The `validation` function is designed to validate a Multinomial Naive Bayes classifier over different threshold values. It does this by splitting the dataset into training and validation sets; then, for each threshold, it trains the model on the training set, and then evaluates its performance on the validation set. The function then returns a data frame containing the accuracy for each threshold value tested.

In [14]:
kfold_cross_validation <- function(dataset, k = 5, thresholds, type) {
  n <- nrow(dataset)
  fold_size <- floor(n / k)

  accuracies <- matrix(0, nrow = k, ncol = length(thresholds))
  classes <- as.integer(sort(unique(dataset$Label)))

  for (fold in 1:k) {
    validation_indices <- ((fold - 1) * fold_size + 1):(fold * fold_size)
    train_indices <- setdiff(1:n, validation_indices)
    training_set <- dataset[train_indices, ]
    validation_set <- dataset[validation_indices, ]

    for (i in seq_along(thresholds)) {
      model <- train_multinomial_nb(classes, training_set, thresholds[i], type)
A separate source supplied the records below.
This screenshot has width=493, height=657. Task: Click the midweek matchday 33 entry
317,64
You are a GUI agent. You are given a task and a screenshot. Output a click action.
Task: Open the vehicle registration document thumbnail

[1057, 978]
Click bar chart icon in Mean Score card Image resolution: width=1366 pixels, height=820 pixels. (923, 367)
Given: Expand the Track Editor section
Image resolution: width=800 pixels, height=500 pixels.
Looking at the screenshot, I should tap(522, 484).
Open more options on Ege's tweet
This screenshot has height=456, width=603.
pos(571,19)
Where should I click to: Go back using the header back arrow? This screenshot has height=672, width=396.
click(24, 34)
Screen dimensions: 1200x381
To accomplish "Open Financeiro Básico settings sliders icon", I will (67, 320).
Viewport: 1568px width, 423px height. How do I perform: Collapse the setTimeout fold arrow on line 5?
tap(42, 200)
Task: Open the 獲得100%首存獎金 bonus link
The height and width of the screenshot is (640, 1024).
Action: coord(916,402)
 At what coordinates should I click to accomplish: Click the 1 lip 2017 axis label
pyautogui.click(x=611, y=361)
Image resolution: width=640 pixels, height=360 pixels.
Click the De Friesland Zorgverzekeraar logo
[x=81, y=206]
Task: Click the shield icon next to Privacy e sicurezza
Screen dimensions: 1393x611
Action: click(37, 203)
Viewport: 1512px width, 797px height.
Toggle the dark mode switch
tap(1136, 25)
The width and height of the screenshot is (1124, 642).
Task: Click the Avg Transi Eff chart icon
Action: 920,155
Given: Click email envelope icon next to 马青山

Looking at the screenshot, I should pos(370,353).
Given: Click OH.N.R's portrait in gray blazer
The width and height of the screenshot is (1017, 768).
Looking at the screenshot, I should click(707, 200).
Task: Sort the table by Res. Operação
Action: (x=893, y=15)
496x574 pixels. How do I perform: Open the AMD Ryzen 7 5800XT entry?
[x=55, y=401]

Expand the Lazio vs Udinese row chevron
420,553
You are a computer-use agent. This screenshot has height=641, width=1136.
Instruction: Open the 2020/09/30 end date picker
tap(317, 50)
      pred_labels <- sapply(validation_set$Text, function(doc) {
        apply_multinomial_nb(classes, model$vocab, model$prior, model$condprob, doc)
      })

      correct_predictions <- sum(validation_set$Label == pred_labels)
      total_predictions <- length(validation_set$Label)
      accuracies[fold, i] <- correct_predictions / total_predictions
    }
  }

  mean_accuracies <- colMeans(accuracies)
  return(data.frame(threshold = thresholds, mean_accuracy = mean_accuracies))
}

The `kfold_cross_validation` function performs k-fold cross-validation on a given dataset to evaluate the performance of a Multinomial Naive Bayes classifier with different threshold values. This function helps to assess the classifier's accuracy by splitting the data into k subsets (folds) and iteratively training and validating the model on these folds.

The function starts by determining the number of rows (documents) in the dataset and calculating the size of each fold. It initializes a matrix accuracies to store the accuracy results for each fold and each threshold value. The unique class labels in the dataset are sorted and stored as integers in the classes vector.

The function then enters a loop that iterates over each fol: for each fold, it determines the indices of the validation set and the training set, which consists of all documents not in the validation set. Within each fold, the function iterates over the specified threshold values: for each threshold, it trains a Multinomial Naive Bayes classifier using the `train_multinomial_nb` function, which builds a vocabulary, computes prior probabilities, and calculates conditional probabilities based on the training set. 

Next, the function applies the trained model to each document in the validation set using the `apply_multinomial_nb` function, which classifies the document based on the trained model and returns the predicted class label. The function compares the predicted labels to the actual labels of the validation set to count the number of correct predictions: the accuracy for each threshold and fold is computed as the ratio of correct predictions to the total number of predictions and stored in the accuracies matrix.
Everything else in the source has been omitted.